==== DATA EXCERPTS
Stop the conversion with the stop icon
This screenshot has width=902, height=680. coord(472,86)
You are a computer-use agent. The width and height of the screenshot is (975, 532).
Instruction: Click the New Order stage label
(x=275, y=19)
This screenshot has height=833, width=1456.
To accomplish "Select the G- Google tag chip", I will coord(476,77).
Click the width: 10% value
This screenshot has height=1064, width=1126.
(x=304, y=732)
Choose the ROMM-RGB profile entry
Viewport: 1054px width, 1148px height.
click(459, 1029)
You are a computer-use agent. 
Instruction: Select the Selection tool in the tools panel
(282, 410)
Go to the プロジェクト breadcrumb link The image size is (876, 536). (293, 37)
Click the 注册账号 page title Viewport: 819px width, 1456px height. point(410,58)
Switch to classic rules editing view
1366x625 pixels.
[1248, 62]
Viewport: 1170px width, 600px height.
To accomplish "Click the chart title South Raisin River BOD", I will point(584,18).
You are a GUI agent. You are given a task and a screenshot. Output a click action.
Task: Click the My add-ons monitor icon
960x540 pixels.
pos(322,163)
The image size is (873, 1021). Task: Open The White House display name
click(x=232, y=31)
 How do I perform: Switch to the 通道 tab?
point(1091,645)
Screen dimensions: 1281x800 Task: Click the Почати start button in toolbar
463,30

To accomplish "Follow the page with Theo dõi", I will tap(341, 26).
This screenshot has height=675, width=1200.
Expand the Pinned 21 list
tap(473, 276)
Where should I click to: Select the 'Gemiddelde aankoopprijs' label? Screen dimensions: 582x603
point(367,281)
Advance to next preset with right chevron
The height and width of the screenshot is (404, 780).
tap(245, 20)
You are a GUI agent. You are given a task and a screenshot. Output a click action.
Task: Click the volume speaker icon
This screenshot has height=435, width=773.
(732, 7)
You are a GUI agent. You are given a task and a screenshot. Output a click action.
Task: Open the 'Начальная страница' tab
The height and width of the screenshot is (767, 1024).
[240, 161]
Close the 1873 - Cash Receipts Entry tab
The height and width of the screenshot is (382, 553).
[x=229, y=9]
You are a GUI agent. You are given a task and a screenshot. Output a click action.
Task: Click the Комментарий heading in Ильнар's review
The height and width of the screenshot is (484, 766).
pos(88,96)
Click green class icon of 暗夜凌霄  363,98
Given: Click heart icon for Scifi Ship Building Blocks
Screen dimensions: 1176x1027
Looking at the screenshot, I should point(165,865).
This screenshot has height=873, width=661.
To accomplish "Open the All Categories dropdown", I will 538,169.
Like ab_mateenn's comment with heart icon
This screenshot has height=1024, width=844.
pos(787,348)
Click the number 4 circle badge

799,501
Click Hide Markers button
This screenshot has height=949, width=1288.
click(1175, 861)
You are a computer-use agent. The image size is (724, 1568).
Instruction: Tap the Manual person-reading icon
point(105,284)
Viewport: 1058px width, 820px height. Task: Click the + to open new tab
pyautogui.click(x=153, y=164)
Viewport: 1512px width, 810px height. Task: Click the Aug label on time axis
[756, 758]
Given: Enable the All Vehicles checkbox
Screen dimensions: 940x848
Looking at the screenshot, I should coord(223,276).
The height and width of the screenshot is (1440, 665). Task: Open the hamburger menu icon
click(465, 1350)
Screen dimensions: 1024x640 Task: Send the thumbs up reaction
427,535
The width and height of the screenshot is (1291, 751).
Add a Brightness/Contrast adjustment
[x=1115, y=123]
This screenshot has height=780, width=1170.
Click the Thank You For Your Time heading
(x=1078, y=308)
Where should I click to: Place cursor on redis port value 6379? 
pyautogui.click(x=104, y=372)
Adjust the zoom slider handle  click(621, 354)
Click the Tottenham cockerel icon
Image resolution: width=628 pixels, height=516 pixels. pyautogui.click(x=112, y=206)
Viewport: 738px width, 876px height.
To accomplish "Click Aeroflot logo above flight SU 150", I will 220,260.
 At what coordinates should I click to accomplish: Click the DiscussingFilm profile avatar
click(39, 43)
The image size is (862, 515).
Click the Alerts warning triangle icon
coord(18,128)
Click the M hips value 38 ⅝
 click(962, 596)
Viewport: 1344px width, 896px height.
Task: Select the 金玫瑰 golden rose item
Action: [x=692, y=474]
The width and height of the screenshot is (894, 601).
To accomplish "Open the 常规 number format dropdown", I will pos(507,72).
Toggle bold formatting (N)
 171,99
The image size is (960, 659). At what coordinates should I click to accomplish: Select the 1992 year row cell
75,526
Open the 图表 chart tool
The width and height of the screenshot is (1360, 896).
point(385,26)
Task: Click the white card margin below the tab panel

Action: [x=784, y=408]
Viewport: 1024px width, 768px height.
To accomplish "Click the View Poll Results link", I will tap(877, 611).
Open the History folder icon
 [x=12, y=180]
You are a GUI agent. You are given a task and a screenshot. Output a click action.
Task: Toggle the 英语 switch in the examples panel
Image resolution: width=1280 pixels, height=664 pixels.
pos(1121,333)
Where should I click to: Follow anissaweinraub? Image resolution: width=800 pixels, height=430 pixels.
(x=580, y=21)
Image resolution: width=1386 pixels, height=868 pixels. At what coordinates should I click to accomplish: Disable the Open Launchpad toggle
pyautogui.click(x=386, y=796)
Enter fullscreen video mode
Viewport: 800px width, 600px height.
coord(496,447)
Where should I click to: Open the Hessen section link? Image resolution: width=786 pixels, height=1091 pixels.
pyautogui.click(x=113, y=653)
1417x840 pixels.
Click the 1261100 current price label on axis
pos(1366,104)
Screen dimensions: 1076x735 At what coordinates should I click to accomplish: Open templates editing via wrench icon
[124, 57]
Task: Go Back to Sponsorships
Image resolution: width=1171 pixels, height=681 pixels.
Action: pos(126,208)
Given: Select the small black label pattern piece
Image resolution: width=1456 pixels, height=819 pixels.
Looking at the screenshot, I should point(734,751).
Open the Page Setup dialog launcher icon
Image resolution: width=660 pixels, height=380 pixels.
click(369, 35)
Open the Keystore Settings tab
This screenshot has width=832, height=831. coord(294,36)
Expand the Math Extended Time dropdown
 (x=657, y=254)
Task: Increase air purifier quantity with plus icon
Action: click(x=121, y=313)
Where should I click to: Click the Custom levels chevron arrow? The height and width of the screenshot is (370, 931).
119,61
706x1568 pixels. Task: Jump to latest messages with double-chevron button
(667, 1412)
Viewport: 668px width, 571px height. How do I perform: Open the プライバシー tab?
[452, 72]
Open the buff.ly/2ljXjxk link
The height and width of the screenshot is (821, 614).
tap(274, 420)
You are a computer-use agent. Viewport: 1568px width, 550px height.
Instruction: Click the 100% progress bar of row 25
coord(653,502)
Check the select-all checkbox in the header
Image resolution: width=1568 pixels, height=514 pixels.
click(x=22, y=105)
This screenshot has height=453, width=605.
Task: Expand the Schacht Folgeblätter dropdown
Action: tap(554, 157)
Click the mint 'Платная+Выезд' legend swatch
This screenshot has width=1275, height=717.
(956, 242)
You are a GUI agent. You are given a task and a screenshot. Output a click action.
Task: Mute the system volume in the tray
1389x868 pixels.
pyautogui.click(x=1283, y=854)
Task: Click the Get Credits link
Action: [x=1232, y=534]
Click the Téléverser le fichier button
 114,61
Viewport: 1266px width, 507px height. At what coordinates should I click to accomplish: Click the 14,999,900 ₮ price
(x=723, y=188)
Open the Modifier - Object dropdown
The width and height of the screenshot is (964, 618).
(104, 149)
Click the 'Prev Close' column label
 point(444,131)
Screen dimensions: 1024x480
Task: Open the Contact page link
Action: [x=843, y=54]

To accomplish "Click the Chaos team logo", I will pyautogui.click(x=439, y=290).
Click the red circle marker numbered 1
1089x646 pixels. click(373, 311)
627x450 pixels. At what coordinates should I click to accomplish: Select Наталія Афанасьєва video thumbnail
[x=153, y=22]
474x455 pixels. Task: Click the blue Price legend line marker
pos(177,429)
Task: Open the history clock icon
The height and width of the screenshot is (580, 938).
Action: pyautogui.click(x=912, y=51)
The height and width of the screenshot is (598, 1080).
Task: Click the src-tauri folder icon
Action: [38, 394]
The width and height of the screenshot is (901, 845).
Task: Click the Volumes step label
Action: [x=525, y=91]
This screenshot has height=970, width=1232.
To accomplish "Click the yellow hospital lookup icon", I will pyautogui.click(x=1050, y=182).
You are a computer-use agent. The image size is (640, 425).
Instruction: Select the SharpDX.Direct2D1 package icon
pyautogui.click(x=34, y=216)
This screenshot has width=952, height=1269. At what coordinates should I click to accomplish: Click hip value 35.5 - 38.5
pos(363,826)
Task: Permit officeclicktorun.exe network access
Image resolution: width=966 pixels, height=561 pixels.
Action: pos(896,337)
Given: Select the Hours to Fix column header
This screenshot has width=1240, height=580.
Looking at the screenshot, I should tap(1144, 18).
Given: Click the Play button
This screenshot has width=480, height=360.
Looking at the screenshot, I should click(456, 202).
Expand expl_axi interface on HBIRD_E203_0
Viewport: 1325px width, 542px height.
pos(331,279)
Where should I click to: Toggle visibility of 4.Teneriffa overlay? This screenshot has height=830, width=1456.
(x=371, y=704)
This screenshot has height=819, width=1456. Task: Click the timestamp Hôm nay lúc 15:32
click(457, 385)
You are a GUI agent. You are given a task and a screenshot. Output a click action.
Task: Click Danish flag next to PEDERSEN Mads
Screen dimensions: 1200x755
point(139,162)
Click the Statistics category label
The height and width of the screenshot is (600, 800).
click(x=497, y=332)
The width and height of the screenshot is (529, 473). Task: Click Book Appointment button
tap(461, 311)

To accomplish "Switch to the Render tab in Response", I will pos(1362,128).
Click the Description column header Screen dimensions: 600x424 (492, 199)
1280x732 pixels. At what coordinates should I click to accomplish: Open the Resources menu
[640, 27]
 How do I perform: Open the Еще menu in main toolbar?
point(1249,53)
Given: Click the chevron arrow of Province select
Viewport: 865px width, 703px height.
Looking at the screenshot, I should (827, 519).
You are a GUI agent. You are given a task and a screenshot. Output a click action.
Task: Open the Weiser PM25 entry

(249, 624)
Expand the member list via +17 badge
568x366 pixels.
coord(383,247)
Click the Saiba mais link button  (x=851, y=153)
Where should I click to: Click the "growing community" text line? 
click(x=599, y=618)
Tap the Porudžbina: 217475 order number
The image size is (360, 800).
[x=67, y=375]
========
EXERCISE BRIEF
For every line in the data above that has the string "computer", return that line.

FINISHED EXERCISE
You are a computer-use agent. The width and height of the screenshot is (975, 532).
You are a computer-use agent. 
You are a computer-use agent. The image size is (724, 1568).
You are a computer-use agent. Viewport: 1568px width, 550px height.
You are a computer-use agent. The image size is (640, 425).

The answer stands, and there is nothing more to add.